TRAMA
Chad, il padre Colby e alcuni amici conducono da anni un’esistenza ai margini della società, sopravvivendo grazie a furti occasionali e alla destrezza di Chad, eccellente pilota. Chad, stanco di questa vita, vorrebbe trasferirsi altrove con moglie e figli, ma Colby è contrario e Chad non riesce ad affrontarlo e a dirgli di no.
RECENSIONI
Come tante famiglie criminali prima di loro, i Cutler sono un clan che vive isolato, ai margini della società. Di origini miste, tra Inghilterra e Irlanda, si oppongono alle forze di polizia e campano rubando qua e là, tra corse in auto, furti e scommesse illegali. La loro filosofia di vita si basa sulla più classica delle dicotomie del mondo crime: “noi” e “loro”, una linea precisa che separa la famiglia e il suo rifiuto della legge e dell’ordine da chi invece incarna quei sistemi ed è chiamato a proteggerli. Ma come sempre accade in questi film di criminalità familiare la coesione del clan si rovescia in un tentativo di fuga, prima o poi emerge quella tensione escapista per la quale il crimine (e l’ignoranza, la povertà, l’emarginazione che qui ne conseguono) non è più un carattere elitario da preservare con l’isolamento ma si svela una degenerazione genetica che rischia di trasmettersi ininterrotta generazione dopo generazione. Codice criminale è quindi il più classico dei film di padri e figli, figure a confronto in cui da una parte c’è chi cerca di mantenere la famiglia unita a qualunque costo, e dall’altra chi ha compreso come l’unica speranza per il futuro sia staccarsi e reinserirsi nella società civile.

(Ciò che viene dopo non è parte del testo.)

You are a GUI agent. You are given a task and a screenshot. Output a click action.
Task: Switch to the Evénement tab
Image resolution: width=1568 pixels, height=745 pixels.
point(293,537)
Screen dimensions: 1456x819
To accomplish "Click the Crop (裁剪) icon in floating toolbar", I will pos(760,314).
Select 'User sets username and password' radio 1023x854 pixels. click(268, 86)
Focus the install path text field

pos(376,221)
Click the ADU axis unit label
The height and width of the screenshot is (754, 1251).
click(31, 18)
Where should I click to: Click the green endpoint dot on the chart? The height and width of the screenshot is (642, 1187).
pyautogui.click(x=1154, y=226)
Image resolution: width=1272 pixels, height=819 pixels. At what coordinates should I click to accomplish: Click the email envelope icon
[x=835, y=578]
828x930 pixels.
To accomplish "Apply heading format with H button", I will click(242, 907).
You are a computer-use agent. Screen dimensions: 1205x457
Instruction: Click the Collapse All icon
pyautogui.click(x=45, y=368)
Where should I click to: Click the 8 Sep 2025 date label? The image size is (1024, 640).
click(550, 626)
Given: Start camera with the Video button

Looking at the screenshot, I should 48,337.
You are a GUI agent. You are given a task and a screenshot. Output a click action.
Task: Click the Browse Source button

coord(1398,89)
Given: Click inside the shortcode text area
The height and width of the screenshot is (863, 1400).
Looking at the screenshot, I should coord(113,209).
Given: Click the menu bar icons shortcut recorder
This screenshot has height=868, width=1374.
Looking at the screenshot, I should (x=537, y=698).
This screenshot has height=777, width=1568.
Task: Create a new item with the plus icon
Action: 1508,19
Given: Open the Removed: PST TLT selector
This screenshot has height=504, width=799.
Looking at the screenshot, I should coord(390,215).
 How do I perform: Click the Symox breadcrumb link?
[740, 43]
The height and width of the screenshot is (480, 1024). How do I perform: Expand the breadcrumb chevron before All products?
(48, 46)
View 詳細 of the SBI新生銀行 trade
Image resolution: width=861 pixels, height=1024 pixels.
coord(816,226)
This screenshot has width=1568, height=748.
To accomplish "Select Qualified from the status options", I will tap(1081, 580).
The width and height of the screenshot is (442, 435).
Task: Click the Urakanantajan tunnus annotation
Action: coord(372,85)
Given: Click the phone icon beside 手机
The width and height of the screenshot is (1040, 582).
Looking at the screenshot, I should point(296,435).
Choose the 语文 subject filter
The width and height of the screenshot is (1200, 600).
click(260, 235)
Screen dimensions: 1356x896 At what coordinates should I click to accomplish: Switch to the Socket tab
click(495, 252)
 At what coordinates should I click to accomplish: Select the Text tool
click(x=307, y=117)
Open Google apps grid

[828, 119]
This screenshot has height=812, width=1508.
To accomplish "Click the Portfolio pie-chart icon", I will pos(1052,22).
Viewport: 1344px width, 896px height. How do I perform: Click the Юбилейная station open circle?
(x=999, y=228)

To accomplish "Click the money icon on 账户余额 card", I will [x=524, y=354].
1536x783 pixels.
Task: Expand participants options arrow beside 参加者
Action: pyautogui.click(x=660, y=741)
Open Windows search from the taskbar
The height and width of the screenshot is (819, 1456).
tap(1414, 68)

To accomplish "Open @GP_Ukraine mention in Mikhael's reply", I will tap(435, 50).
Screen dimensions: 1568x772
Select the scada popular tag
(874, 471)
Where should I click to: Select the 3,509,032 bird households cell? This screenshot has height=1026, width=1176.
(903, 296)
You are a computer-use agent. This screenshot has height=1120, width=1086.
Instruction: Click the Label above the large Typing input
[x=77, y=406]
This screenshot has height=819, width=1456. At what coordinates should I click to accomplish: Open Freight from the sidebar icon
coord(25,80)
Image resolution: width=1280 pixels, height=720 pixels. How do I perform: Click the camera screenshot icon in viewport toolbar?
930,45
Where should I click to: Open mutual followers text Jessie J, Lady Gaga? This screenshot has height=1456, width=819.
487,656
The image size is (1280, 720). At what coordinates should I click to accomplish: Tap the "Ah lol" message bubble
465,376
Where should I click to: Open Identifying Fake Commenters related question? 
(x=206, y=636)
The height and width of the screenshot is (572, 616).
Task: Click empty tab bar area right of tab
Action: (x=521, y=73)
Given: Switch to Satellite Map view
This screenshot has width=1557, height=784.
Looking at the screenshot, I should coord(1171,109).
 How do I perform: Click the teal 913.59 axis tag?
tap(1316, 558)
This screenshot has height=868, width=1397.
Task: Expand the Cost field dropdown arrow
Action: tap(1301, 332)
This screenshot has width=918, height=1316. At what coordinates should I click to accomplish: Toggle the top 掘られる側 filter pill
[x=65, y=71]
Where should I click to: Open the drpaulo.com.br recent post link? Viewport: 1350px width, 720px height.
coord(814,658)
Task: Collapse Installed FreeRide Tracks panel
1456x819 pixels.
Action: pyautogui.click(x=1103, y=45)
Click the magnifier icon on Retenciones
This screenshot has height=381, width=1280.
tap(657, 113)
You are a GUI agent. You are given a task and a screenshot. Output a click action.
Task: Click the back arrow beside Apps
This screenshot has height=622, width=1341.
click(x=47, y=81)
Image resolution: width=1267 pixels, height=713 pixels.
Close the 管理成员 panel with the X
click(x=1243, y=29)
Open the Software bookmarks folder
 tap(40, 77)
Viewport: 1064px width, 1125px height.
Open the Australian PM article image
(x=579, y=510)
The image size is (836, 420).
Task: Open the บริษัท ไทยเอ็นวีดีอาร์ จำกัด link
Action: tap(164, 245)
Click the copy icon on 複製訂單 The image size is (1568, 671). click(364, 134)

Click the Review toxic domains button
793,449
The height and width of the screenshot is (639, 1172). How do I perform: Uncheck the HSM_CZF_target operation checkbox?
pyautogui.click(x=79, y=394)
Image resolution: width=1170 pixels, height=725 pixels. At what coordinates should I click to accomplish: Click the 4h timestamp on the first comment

A partire da questo conflitto il film diretto da Adam Smith mette in campo due personaggi in rotta di collisione, il padre Colby (Brendan Gleeson) e il figlio Chad (Michael Fassbender), padre a sua volta di due bambini a cui vuole risparmiare la vita cui lui è stato costretto. Partendo dal tentativo di Chad di “uscire dal giro”, forse il più classico tema di tanto cinema e letteratura crime, Codice criminale è un esordio che si muove a metà strada tra il genere più muscolare e l’approfondimento psicologico, tra una regia già robusta e capace di gestire i (pochi) picchi di adrenalina e una scrittura che punta invece al vuoto dell’azione mancata come via d’accesso per scavare nei rapporti tra i personaggi. Un doppio passo che di fatto riflette le due strade poste di fronte il personaggio di Chad: cosa fare, aderire fino in fondo al codice del genitore Colby o cercare al contrario una strada diversa, lontana dalla violenza della strada? Ma se la dicotomia promette sulla carta un approccio non convenzionale e fresco al genere, sul piano concreto tanto Chad quanto il film stesso non sembrano trovare una risposta esauriente a questo quesito. Il risultato è un prodotto irrisolto e incerto, in cui le parti non dialogano tra loro e sembrano piuttosto frenarsi reciprocamente; né genere né dramma sociale, Trespass Against Us (come recita l’evocativo titolo originale) è sorretto dalle robuste interpretazioni dei suoi due protagonisti, che avrebbero meritato un maggior approfondimento psicologico o almeno una stilizzazione funzionale alla resa adrenalinica della vicenda. Il climax mancato del finale è il colpo di grazia più evidente di quest’incertezza di fondo, una risoluzione totalmente sotto le righe che rinuncia ad accrescere le suggestioni sin lì accumulate. Peccato.